Airchat is Silicon Valley’s latest obsession

Ravikant said Airchat received most of its funding from his own fund, as well as from Accomplice Ventures founding partner Jeff Fagnan. “[OpenAI CEO] Sam Altman threw a check, kind of blindly,” Ravikant said. After politely declining to reply to my private messages and insisting that our conversation should take place in public, he said on Airchat All this information was conveyed to me in his public response: “This cannot be a DM-based side interview. This is the old world we’re leaving behind,” he told me. (In the old world, as in the new, doing interviews simultaneously was almost always…better.)

So far, the Airchat feed seems to be filled with tech enthusiasts, early adopters, venture capitalists, and journalists. There are a lot of Bitcoin posts. Wine influencer Gary Vaynerchuk is using the app. So does Y Combinator CEO Garry Tan. This weekend, Tan posted: “Breakfast is the first step to greatness. What did you eat this morning?” It has more than 96 audio responses so far. Social media is back, baby.
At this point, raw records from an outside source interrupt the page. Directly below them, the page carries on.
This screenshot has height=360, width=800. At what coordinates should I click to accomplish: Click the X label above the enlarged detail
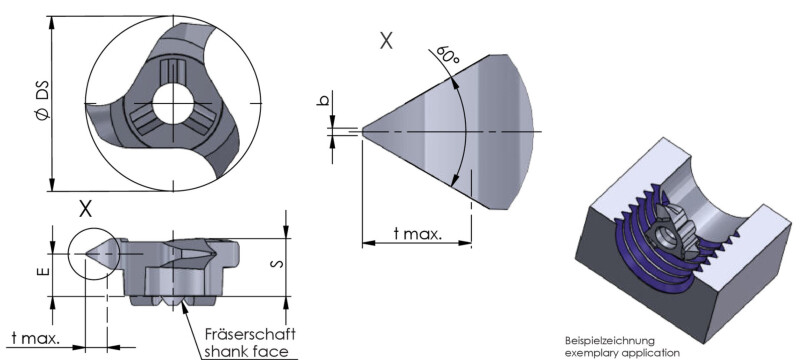(386, 41)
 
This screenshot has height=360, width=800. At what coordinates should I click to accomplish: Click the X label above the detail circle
(86, 209)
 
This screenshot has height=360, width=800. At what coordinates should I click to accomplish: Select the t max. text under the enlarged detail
(417, 233)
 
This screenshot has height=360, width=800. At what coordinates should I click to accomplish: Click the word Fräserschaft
(250, 334)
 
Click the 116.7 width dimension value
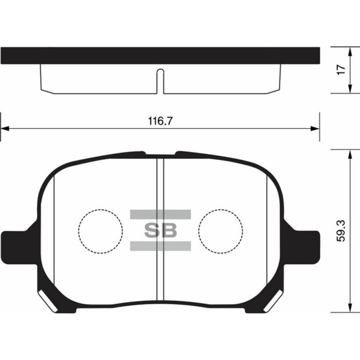pos(160,121)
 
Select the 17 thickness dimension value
pos(340,70)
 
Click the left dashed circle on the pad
pos(101,231)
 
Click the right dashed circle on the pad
pos(221,231)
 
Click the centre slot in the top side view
pos(160,80)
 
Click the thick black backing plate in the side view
pos(160,56)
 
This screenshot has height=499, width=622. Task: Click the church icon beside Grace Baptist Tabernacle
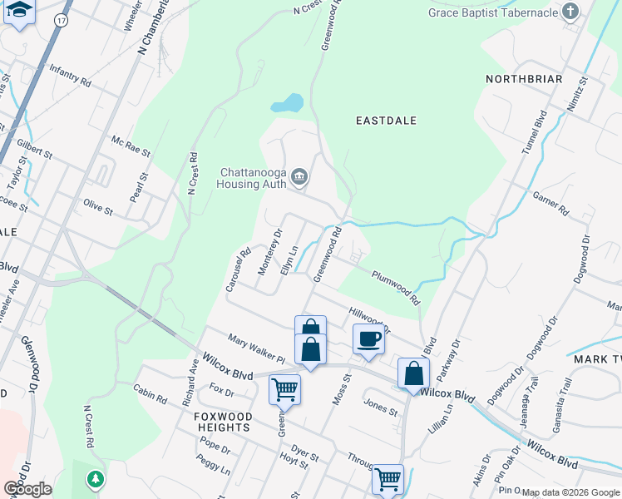point(570,12)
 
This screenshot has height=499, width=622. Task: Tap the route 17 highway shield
point(60,18)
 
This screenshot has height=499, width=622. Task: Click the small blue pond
point(287,104)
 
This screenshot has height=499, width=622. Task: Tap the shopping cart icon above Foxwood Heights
point(284,388)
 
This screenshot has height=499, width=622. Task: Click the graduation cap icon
point(18,12)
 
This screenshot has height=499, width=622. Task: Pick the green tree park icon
point(96,479)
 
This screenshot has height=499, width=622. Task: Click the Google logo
point(27,488)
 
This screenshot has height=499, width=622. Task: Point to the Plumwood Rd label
point(396,287)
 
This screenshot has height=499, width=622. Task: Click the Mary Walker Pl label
point(257,348)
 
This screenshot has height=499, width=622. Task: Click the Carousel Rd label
point(238,270)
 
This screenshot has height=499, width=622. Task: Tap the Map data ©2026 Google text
point(570,492)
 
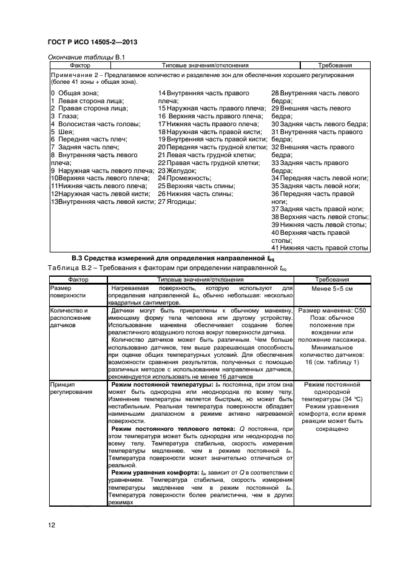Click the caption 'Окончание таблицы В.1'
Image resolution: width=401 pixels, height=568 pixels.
[86, 56]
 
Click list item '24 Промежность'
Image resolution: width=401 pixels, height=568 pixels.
[184, 178]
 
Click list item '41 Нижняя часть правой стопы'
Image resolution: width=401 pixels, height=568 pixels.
[320, 248]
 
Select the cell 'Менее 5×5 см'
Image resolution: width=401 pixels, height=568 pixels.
[331, 289]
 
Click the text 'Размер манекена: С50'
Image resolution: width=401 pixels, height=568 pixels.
[331, 311]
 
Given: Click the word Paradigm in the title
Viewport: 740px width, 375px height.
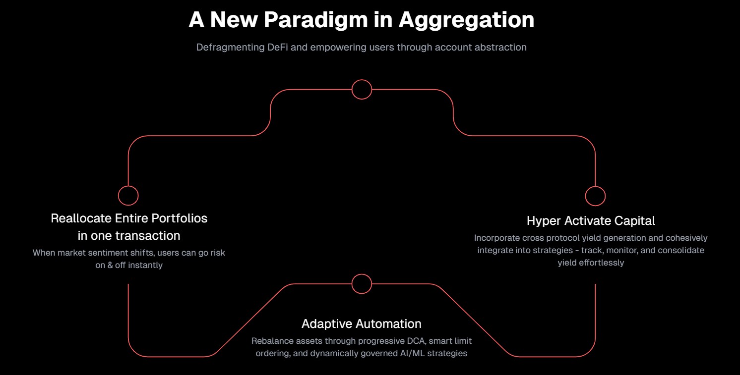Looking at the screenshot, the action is coord(316,20).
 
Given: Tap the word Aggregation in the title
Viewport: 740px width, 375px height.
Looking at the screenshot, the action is coord(466,20).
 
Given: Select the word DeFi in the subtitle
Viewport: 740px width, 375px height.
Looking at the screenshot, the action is coord(278,47).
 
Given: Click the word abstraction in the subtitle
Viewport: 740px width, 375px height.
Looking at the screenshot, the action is coord(500,47).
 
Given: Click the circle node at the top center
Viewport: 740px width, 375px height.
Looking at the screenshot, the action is coord(362,89).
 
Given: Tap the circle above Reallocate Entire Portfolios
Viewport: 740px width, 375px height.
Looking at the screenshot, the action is coord(128,196).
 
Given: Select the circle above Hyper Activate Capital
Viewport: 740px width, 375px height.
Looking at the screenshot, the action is coord(595,196).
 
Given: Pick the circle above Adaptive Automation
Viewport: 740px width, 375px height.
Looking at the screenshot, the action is coord(362,284).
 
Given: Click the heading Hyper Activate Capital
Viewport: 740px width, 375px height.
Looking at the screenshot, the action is coord(591,220).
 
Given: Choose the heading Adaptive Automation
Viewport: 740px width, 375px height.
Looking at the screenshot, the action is coord(362,324).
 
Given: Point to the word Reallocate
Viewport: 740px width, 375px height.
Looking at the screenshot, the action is coord(81,218).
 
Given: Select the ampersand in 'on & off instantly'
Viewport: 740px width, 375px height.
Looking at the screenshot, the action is coord(110,265).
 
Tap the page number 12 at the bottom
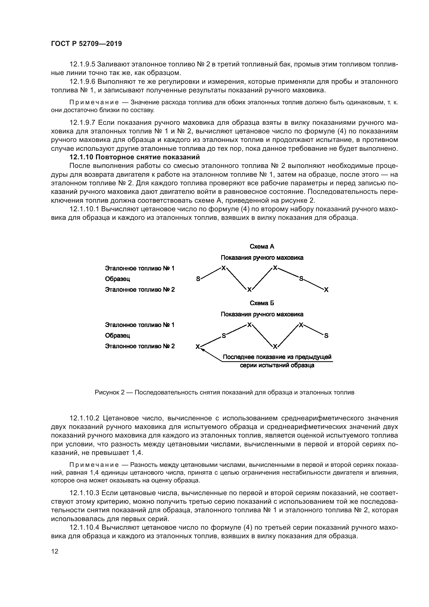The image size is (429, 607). (x=55, y=551)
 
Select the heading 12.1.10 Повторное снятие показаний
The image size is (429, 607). (x=134, y=157)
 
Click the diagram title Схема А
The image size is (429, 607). (x=262, y=247)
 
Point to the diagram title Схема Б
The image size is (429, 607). (x=262, y=303)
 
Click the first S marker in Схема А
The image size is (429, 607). (x=198, y=279)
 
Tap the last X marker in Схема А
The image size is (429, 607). (x=326, y=290)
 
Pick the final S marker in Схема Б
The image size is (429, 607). (x=326, y=336)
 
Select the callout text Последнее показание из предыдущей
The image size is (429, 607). (x=277, y=357)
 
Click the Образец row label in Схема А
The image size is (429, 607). (x=117, y=279)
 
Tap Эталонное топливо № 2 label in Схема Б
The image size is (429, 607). (x=140, y=346)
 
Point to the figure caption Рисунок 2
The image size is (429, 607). (x=224, y=393)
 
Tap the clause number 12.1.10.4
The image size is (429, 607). (x=84, y=528)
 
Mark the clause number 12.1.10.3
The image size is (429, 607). (x=84, y=493)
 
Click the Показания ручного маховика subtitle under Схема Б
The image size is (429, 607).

Airchat has artificial intelligence. What’s not allowed? However, the application is very smartly deployed.Transcripts for each Airchat voice note appear almost immediately, and they are OK. The pronunciation “Ums” appears in the transcription, but other slight pauses and filler words were removed. When I use the word “Airchat” in a voice note, it first appears as “Bad Chat” and then quickly corrects itself. The app appears to be able to recognize and transcribe other languages ​​as well; one user spoke in Russian, with the transcript displayed in Cyrillic, while another spoke in Moroccan Arabic (called darija), with subsequent voice annotations I am amazed at the excellence of written records.

So what happens to all this voice data? Ravikant claimed that Airchat’s creators had no intention of training large language models based on users’ voices and making “weird synthetic clones.” He also said he would not sell Airchat data to another company building an artificial intelligence model, especially given that the app is relatively small and its data is unclassified. However, Airchat may use people’s speech data to train models to improve its own audio and transcription features. If you join, you have chosen to join.

I asked Ravikant whether it’s still possible for some AI companies to scrape Airchat data without a formal agreement. He responded: “We’ll stop them, we’ll prosecute them, and then, if I have a fleet of orbiting satellites, we’ll blow them out of orbit.”

Airchat’s monetization plans are less clear. Navicant did not disclose any information about access charges. The current format seems fine for audio ads, but there’s always the risk of making the app unlistenable.

When people release virtual microphones, unfiltered sound bytes are posted to the timeline, which also presents content moderation issues. On Sunday, one troll seemed to push its boundaries, cursing out the app’s founder, calling the app “fucking garbage,” and telling the founder, in as many words, to, uh, perform oral sex. Voice prompts are still present. So did a post in which two users went back and forth telling stories about a “gay Jewish teen” and a “neo-Nazi killer.”